Tortionnaire de 1965 et 1969 – M. MPOZAGARA Gabriel à nouveau en procès pour esclavagisme

l’ancien ministre du Burundi, soupçonné d’« esclavage moderne »

Cet ancien dignitaire burundais, âgé de 77 ans, également ex-ambassadeur auprès de l’Unesco, est suspecté d’avoir réduit en esclavage un homme qui vivait chez lui depuis dix ans. Par Stéphane Sellami

Publié le 05/08/2018 à 14:12 | Le Point.fr

La victime, âgée de 38 ans, a indiqué être arrivée en France en 2008 pour s’occuper “d’un enfant autiste” du couple, dont il avait déjà la charge au Burundi.

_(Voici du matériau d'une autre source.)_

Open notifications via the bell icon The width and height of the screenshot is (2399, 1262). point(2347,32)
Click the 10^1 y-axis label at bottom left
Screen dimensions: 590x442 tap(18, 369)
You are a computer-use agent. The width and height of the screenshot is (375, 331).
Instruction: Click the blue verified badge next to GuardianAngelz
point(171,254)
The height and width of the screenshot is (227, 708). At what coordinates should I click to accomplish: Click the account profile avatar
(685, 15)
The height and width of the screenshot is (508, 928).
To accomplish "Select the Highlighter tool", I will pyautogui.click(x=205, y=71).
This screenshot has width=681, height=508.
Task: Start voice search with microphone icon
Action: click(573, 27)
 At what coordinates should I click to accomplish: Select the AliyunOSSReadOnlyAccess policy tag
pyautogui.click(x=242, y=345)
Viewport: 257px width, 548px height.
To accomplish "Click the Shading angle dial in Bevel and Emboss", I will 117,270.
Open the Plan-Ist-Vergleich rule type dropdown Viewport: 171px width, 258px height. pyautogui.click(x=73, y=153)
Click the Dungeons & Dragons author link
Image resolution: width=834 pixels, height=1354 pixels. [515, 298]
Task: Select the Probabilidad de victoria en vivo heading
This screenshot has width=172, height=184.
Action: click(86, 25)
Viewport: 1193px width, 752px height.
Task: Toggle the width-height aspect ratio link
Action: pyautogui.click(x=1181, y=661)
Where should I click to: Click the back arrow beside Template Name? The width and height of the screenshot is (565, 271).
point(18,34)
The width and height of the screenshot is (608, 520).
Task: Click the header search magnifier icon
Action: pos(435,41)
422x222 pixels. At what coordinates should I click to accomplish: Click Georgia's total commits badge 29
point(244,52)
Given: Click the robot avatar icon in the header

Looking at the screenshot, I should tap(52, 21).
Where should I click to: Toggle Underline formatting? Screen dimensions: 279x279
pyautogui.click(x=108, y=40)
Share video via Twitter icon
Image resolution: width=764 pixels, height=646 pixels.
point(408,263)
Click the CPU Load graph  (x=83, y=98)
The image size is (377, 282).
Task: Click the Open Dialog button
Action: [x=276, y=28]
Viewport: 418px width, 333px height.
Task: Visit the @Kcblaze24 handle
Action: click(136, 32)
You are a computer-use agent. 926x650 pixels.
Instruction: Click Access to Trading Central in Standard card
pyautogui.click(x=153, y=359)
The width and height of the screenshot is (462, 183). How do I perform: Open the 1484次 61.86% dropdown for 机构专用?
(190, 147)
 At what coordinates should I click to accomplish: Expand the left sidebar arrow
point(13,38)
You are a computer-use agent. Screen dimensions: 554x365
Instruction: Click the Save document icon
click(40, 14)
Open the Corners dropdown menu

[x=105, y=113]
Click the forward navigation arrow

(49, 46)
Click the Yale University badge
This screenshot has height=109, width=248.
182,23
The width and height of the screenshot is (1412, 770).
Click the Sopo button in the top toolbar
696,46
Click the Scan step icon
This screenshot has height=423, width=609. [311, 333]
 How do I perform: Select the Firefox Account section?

Les faits ont été dénoncés, à la mi-juillet, par l’employé d’une société chargée de travaux au sein du domicile d’un habitant de Ville-d’Avray (Hauts-de-Seine). Alertée par son salarié, la responsable de l’entreprise a aussitôt contacté le commissariat de Sèvres avant de relater ce qu’il avait découvert. Selon nos informations, ce dernier constate qu’un homme, qui présentait « des signes extérieurs de mauvais traitements », dormait sur un lit coincé entre une chaudière et du linge à sécher dans le sous-sol de l’habitation de cet ancien procureur général, ministre de la Justice puis de l’Économie au Burundi dans les années 1970. L’employé, intervenu pour un problème d’huisserie, confie également à son employeur qu’il a vu un adulte handicapé, enfermé dans une chambre dans des « conditions d’hygiène douteuses ». Rapidement identifié, le propriétaire des lieux, Gabriel M., 77 ans, est loin d’être un inconnu pour les policiers du secteur et le parquet de Nanterre. L’ancien ministre et diplomate avait déjà été poursuivi pour des faits identiques en 1998.

Déjà condamné puis relaxé par la justice pour le même type de faits

À l’époque, ce sont deux sœurs orphelines et nièces des époux Gabriel et Candide M., âgée de 72 ans, qui avaient connu le même sort pendant quatre ans. En 2007, les juges du tribunal correctionnel de Nanterre avaient condamné Gabriel M. à un an de prison avec sursis et 10 000 euros d’amende pour des faits de « soumission d’une personne vulnérable à des conditions d’hébergement et de travail incompatibles avec la dignité humaine ». En 2009, la cour d’appel de Versailles (Yvelines) l’avait finalement relaxé pour ne retenir que des faits de violences aggravées imputés à son épouse. Mais la Cour européenne des droits de l’homme (CEDH) Strasbourg avait finalement condamné la France, en octobre 2012, considérant que l’État français était en violation avec l’article 4 de la Déclaration universelle des droits de l’homme qui précise que « nul ne sera tenu en esclavage ni en servitude ». L’État avait dû verser 30 000 euros à l’une des nièces du couple M. « Les avocats du couple avaient fait valoir l’immunité diplomatique de celui qui était encore diplomate à l’Unesco à l’époque des faits dénoncés entre 1995 et 1998, souligne une source proche de l’affaire. Cet ancien ministre ne bénéficie plus aujourd’hui de cette immunité. Le couple a été interpellé, le 12 juillet dernier, à son domicile de Ville-d’Avray avant d’être placé en garde à vue. » L’homme aperçu par l’ouvrier qui a donné l’alerte a été conduit à l’hôpital ainsi que les deux fils adultes handicapés du couple mis en cause.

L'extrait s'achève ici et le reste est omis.